帝人、正臣、杏里、名無で作ってきた弁当や購買で買ったパンを食べる。
「あっれー?名無珍しいな。いつもお弁当なのに」
「今日寝坊しちゃってね、作る時間無かったの」
そう言いながら購買で購入したメロンパンを頬張る名無。
「いっただきー!」
「あっ!私のメロンパン!じゃぁ正臣の焼きそばパンいただきっ♪」
購買組の二人は違いのパンを取り合う。
帝人もコンビニで買ったおにぎりを園原杏里と仲良く食べていた。
「そーいやぁお三方、今日の放課後は暇かい?」
正臣はくるっと回りながら屋上から見える池袋の街を指差す。
「今日はナンパに行こう。天気も良いし、絶好のナンパ日和だとは思わないか諸君!」
両手を広げながらそう言う正臣に帝人は肩をすくめる。
「言うと思ったよ」
「なら尚更行こう!世の女性が俺を待ってるからなぁー!」
その自信はどこから溢れて来るんだろう。
帝人は大きくため息をついた。
「私は今日予定があるからやめておくね。三人で楽しんできて」
名無は丁寧に正臣の誘いを断る。
そんな言葉に正臣はずいっと詰め寄る。
「なんだぁ名無。臨也さんとデートか?」
むすっとそう言う正臣に名無はクスクス笑う。
「ううん。今日は静雄さんと約束があるの」
名無の言葉に三人は息を飲んだ。
静雄というのは……あの静雄のことなのかと。
「名無さん。

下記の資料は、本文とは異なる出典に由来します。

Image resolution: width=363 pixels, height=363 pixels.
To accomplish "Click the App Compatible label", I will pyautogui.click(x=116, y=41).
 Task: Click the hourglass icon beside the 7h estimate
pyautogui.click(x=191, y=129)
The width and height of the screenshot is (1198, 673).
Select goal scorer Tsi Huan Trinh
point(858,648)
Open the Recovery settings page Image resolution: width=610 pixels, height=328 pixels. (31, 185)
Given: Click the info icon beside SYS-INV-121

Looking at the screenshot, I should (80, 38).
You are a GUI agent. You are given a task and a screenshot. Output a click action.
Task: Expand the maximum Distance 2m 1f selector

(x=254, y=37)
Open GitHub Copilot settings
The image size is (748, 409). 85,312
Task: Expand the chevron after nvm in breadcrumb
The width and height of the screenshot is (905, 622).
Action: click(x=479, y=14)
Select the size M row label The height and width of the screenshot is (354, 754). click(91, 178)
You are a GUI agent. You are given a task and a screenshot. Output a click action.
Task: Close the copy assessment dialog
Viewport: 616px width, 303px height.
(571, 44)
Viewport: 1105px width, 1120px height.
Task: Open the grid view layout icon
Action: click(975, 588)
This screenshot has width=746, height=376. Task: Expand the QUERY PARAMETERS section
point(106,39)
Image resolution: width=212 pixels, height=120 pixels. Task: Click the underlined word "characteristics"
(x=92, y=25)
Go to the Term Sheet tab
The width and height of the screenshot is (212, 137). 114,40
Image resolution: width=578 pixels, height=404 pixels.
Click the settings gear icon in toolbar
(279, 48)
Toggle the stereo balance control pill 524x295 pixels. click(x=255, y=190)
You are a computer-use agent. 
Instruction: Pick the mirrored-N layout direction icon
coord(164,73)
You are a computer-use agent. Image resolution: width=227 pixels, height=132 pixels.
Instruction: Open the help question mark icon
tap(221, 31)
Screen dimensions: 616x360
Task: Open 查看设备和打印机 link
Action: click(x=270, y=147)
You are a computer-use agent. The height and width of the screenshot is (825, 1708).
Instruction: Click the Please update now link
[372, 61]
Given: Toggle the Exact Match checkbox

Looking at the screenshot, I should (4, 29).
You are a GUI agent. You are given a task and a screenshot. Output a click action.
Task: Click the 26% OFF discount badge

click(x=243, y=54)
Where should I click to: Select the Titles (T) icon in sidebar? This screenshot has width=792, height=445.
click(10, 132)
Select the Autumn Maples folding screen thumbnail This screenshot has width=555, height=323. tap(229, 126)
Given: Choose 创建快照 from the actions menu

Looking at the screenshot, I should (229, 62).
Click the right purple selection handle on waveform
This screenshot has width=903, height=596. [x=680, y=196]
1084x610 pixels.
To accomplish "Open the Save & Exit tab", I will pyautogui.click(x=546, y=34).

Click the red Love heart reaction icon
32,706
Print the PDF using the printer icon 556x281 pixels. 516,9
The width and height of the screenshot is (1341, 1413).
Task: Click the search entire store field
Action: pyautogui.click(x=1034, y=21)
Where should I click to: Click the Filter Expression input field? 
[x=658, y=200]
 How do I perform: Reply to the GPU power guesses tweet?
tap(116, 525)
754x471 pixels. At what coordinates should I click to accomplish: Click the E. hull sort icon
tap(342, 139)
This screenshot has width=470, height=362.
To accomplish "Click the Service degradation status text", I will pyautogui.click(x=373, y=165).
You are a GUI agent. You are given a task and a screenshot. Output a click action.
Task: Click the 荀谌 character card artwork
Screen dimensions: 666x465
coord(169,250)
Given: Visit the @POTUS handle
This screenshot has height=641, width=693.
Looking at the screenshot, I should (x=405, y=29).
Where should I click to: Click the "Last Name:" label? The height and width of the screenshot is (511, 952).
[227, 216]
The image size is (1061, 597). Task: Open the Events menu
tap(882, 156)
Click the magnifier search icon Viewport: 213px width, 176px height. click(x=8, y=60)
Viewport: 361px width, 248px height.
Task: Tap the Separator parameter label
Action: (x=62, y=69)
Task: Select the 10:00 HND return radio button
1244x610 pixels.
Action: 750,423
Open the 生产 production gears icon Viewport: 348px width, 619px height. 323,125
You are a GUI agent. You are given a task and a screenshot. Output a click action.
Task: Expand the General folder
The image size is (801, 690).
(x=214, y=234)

………静雄って…平和島静雄さんのこと…?」
「…うん。そうだよ?買い物に付き合ってくれるんだ」
ニコッと笑う名無に帝人と正臣は苦笑いを零す。
平和島静雄というのは、池袋最強である男のことだ。
自動喧嘩人形と恐れられ、喧嘩を売った者、静雄を怒らせた者は宙を舞うことになる。
「なんつーか……すげーよ。名無は」
「??……そーかな?」
どこがすごいの?と言わんばかりの名無に杏里は笑った。
「まぁそう言う事なら仕方ないかぁ。ナンパは俺達三人で行こうなー!」
「えぇ!?ホントに行くの!?」
「とーぜんだ」
正臣と帝人が言い合う中、杏里と名無は仲良く食事を済ませる。
四人はいつものように休み時間を過ごし、午後の授業へ向かった。